With Odyssey you are travelling with a maximum of 12 passengers, accompanied by an experienced tour leader and pilot, which gives you access to remote places of unimaginable beauty and diverse unique experiences away from the well-trodden tourist path where large groups can’t go and big planes simply can’t land.
On Odyssey’s Kimberley, Purnulul, Tiwi Islands and Arnhem Land tour, we begin with a two-day adventure with a scenic flight departing Kununurra, taking you on an unforgettable journey over the Ord River, Lake Argyle, Lissadell Station, Texas Downs Station, the Osmand Ranges, and a stunning circuit over the Bungle Bungle Range.
After landing in Purnululu National Park, you will be met by your informative guide, who will lead you on a tour of the famous orange and black banded domes, as well as a walk into Cathedral Gorge. Once you have reached Cathedral Gorge, you can enjoy a fresh picnic lunch in the shade of the towering cliffs surrounding you.
Once returning from this walk, you will arrive at Bungle Bungle Savannah Lodge, where you can relax in the privacy of your ensuite cabin, or else take a dip in the only pool located within the national park. A chef-prepared dinner is served that evening in the Lodge dining area or can be eaten outside under the starry night sky, by the warmth of the outdoor fire pit.
The next morning, you will be driven to the northern end of Purnululu National Park, where you will spend the day exploring Echidna Chasm and nearby trails alongside your guide. Lunch is provided again on this day.
The following leg of our journey takes us to the World Heritage Listed Purnululu National Park (Bungle Bungles). The Bungle Bungle Range is renowned for its striking orange and grey horizontal banded domes. The distinctive beehive-shaped landforms have been produced by uplift and erosion over the last 20 million years.
The Bungle Bungles are, by far, the most outstanding example of cone karst in sandstones anywhere in the world and owe their existence and uniqueness to several interacting geological, biological, erosional and climatic phenomena. The sandstone karst of Purnululu National Park is of great scientific importance in demonstrating so clearly the process of cone karst formation on sandstone – a phenomenon recognized by geomorphologists only recently and still not completely understood. The Bungle Bungle Ranges of the Park also display to an exceptional degree evidence of geomorphic processes of dissolution, weathering and erosion in the evolution of landforms under a savannah climatic regime within an ancient, stable sedimentary landscape.

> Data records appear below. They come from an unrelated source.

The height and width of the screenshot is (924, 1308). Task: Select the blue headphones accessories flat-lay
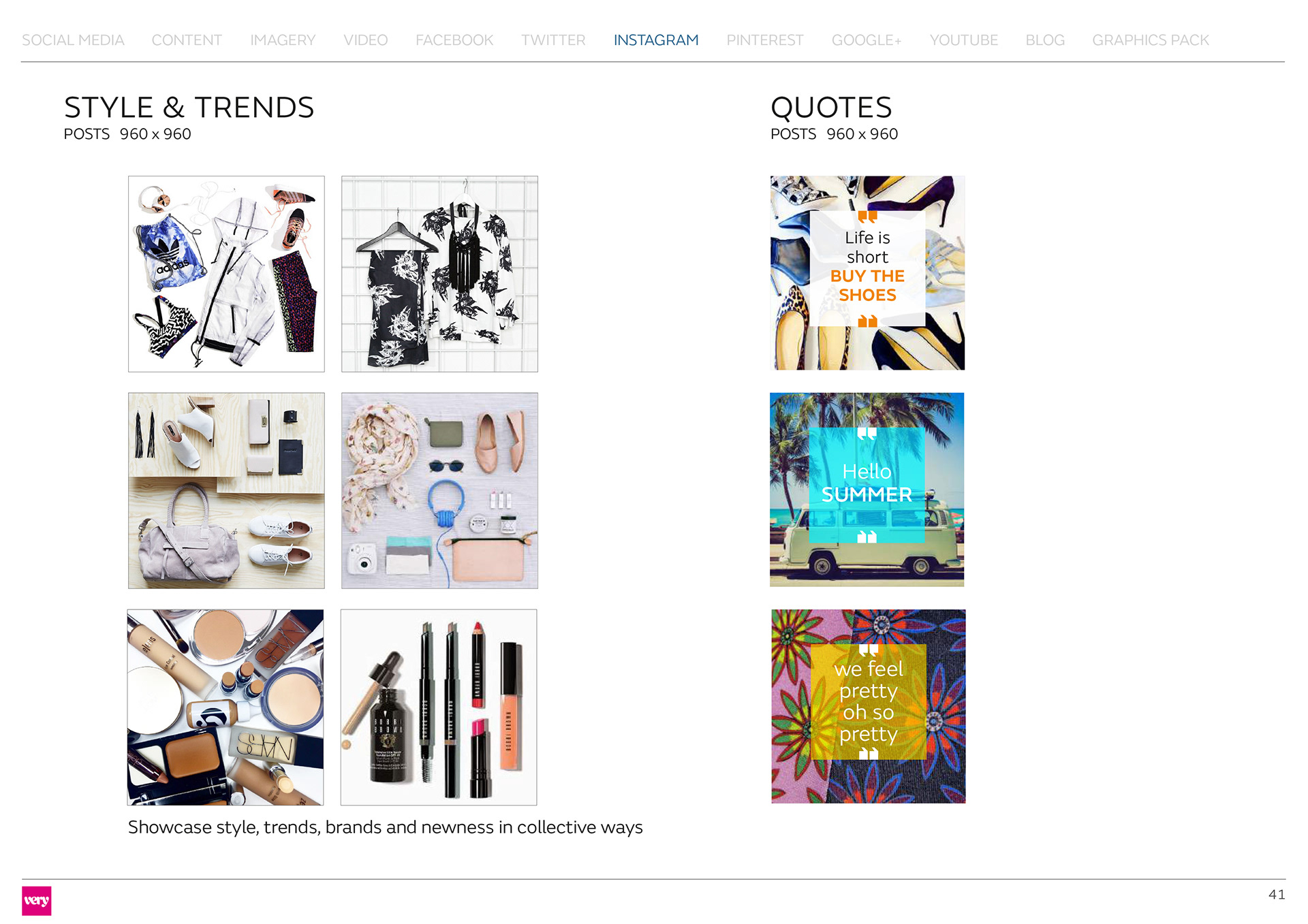click(439, 490)
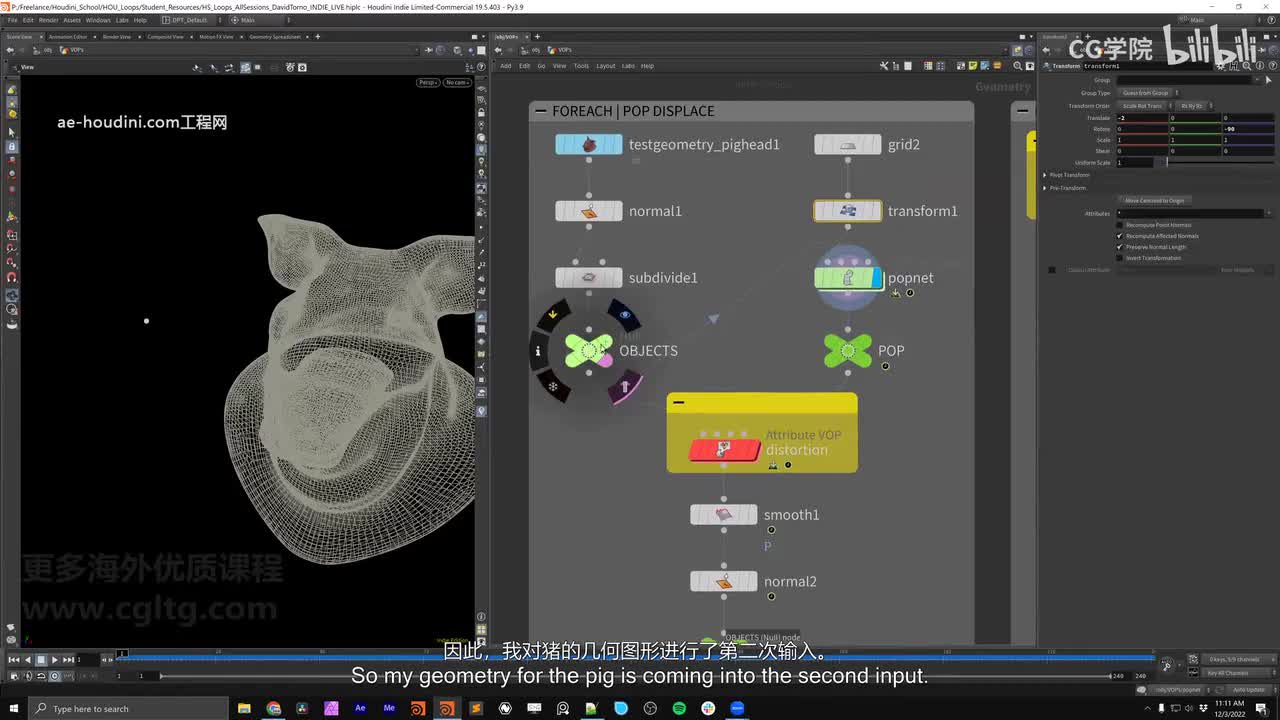
Task: Expand the Pivot Transform section
Action: (x=1046, y=175)
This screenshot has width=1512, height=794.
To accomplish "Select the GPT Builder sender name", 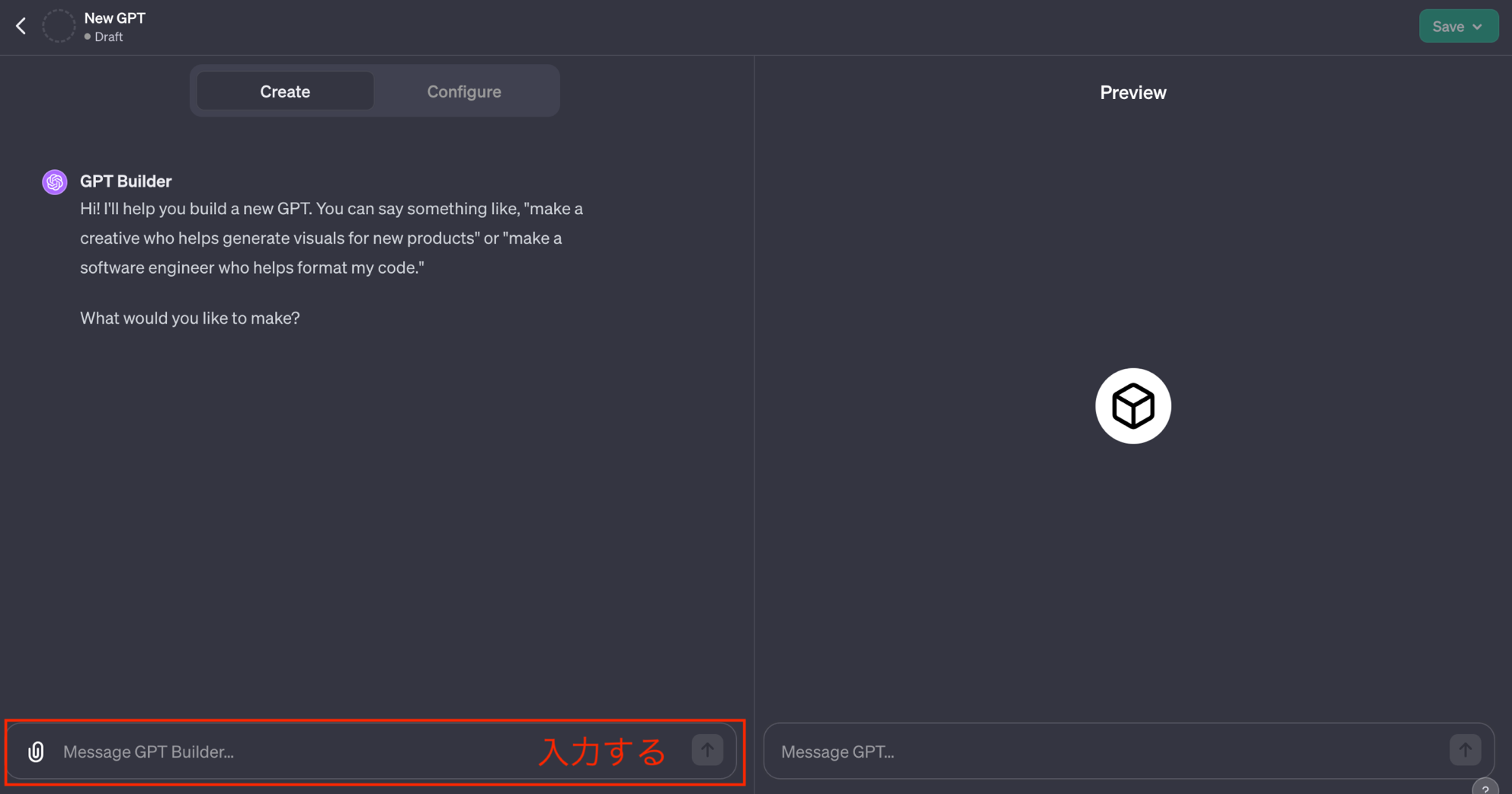I will click(125, 181).
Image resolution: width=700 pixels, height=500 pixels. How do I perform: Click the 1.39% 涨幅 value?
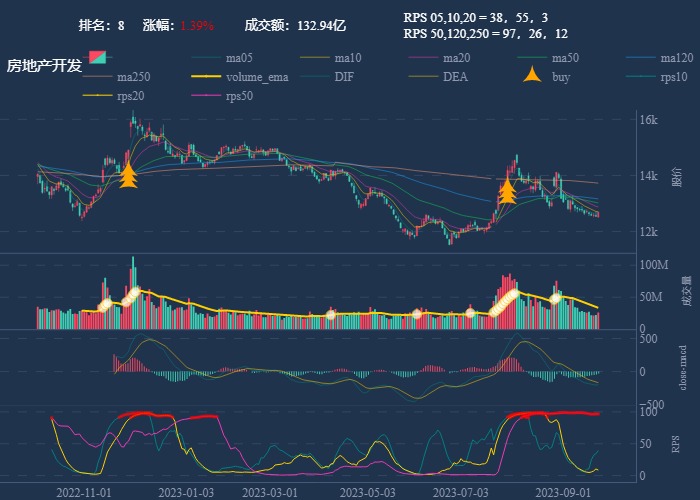[x=197, y=25]
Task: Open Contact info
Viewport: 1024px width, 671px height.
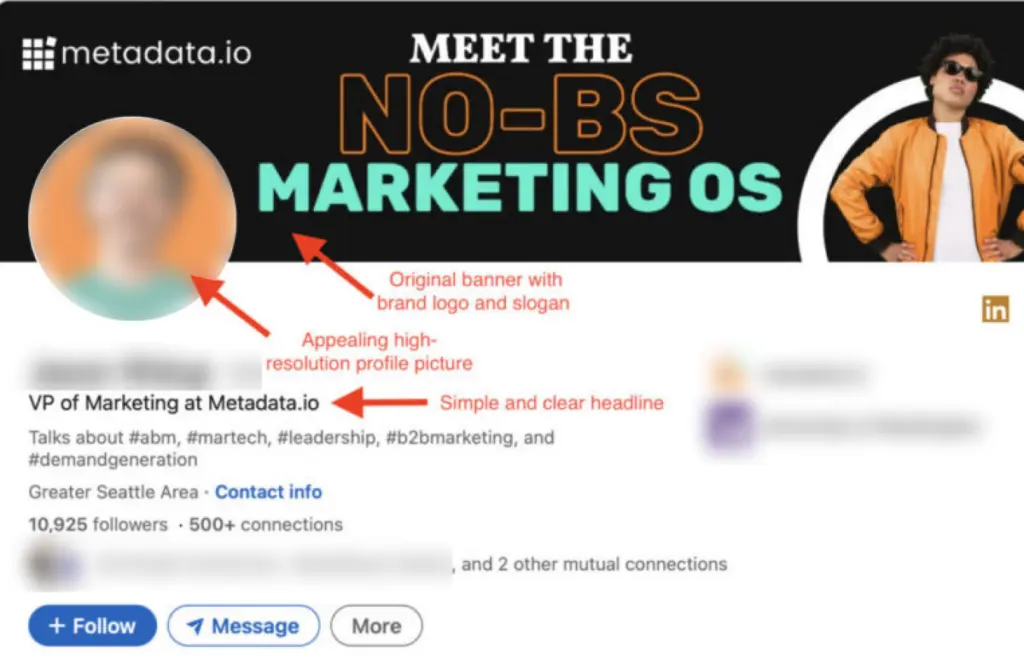Action: (x=268, y=492)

We return to Kununurra in the late afternoon with aerial views of the Argyle Diamond Mine, Ragged Ranges and Carr Boyd Ranges.
We will also experience a scenic fixed wing flight over the Mitchell Plateau and the incredible Mitchell Falls. The scenery from the air is remarkable, and it gives us a great perspective before seeing it on the ground for afternoon tea.
We continue on along the coast of the Kimberley at between 500 -4500 ft above sea level. The group sees from the Air many of the highlights of this fascinating region of Australia and learns about the deep history and colonial activity of the region. We pass over the Pearl farms and laboratories as well as remote lodges along the coast, looking below for the wildlife of the ocean in the shallow seas below before turning at the Gulf of Cambridge to follow at a low level the mighty Ord River from the historic township of Wyndham back to Kununurra.